Devemos considerar que a água em estado líquido, que consideramos essencial à vida biológica, só existe entre os 0 ºC e os 100 ºC e que o espectro térmico do cosmos transcende largamente essa escala, oscilando entre o gélido zero absoluto, ou seja -273,15 ºC, e o calor inimaginável que ascende a números de tal forma astronómicos que são precisos mais de 27 zeros para os representar. A ZEH é assim fundamental para que possam surgir formas de vida baseadas na água.
E assim sendo: 3% dos planetas em 1% dos sistemas solares do universo apresentam semelhanças com a Terra.

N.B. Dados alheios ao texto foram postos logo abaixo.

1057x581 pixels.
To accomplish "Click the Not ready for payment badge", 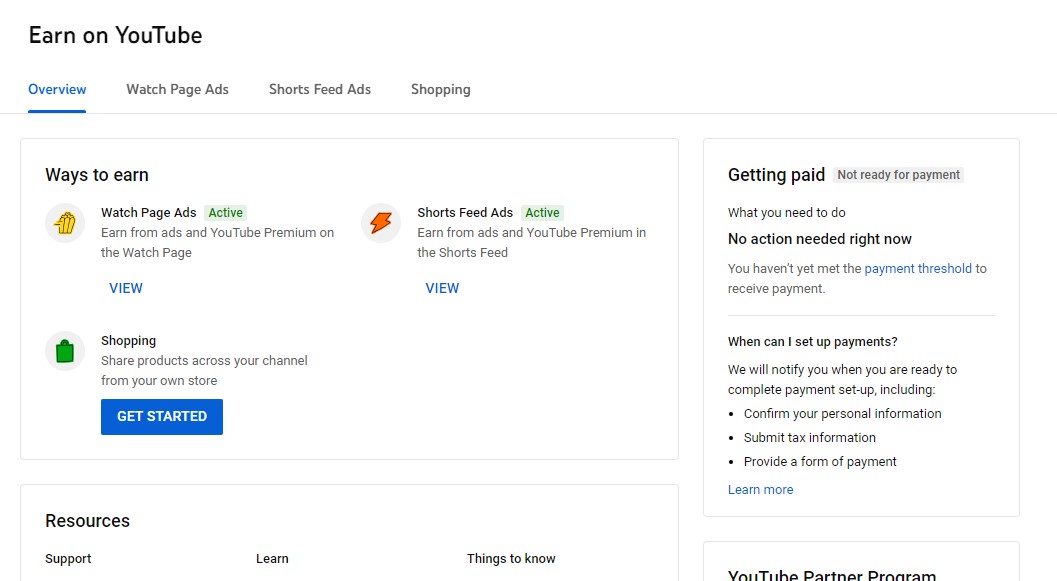I will point(898,175).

Se a esta improbabilidade somarmos a igualmente invulgar permanência duradoura sobre as eras da magnetosfera da Terra, a região celeste em redor do nosso planeta na qual partículas carregadas são afectadas pelo seu campo magnético interior, percebemos que este tranquilo, equilibrado e simpático lugar cósmico em que residimos é um achado estatisticamente muito difícil.
Planetas com magnetosferas activas, como a Terra, são capazes de mitigar ou bloquear os efeitos da radiação solar e da radiação cósmica, protegendo todos os organismos vivos das suas consequências prejudiciais. Marte, por exemplo, não tem uma magnetosfera activa. Essa é uma das razões pelas quais é um planeta deserto e estéril, sujeito aos efeitos nefastos das várias formas de radiação sideral.
Acontece que a Terra também podia muito bem não ter um campo magnético que a protegesse., como o ContraCultura já documentou. E esteve até muito perto dessa catástrofe quando, há cerca de 565 milhões de anos atrás, a força desse campo magnético diminuiu para 10% daquilo que é hoje mensurável. Mas nessa altura, misteriosamente, algo aconteceu no núcleo do planeta que permitiu a recuperação do campo magnético, e exactamente a tempo da era Câmbrica, que testemunhou a explosão da vida multicelular na Terra.
De acordo com um recente estudo levado a cabo por uma equipa de cientistas da Universidade de Rochester, esse rejuvenescimento, que aconteceu dentro de apenas algumas dezenas de milhões de anos – lapso temporal excessivamente rápido no contexto das muito lentas alterações geológicas – coincidiu com a formação do núcleo interno sólido da Terra, sugerindo que esse núcleo é provavelmente responsável pelo restabelecimento da magnetoesfera e pela sua estabilização nos últimos 500 milhões de anos.
Todas estas variáveis contribuem para o reforço da “Hipótese da Terra Rara”, que estipula que a emergência de vida complexa multicelular no nosso planeta requereu uma combinação muito improvável de eventos e circunstâncias astrofísicas e geológicas. Esta hipótese resolve o célebre Paradoxo de Fermi (“Se a vida é comum no universo, por que não a conseguimos detectar?”), reforça os argumentos do Princípio Antrópico, colocando o homem numa posição singular – e protagonista – no contexto cósmico e, se nos recusarmos a atribuir a vida na Terra ao factor sorte, vai de encontro às crenças religiosas dos credos monoteístas.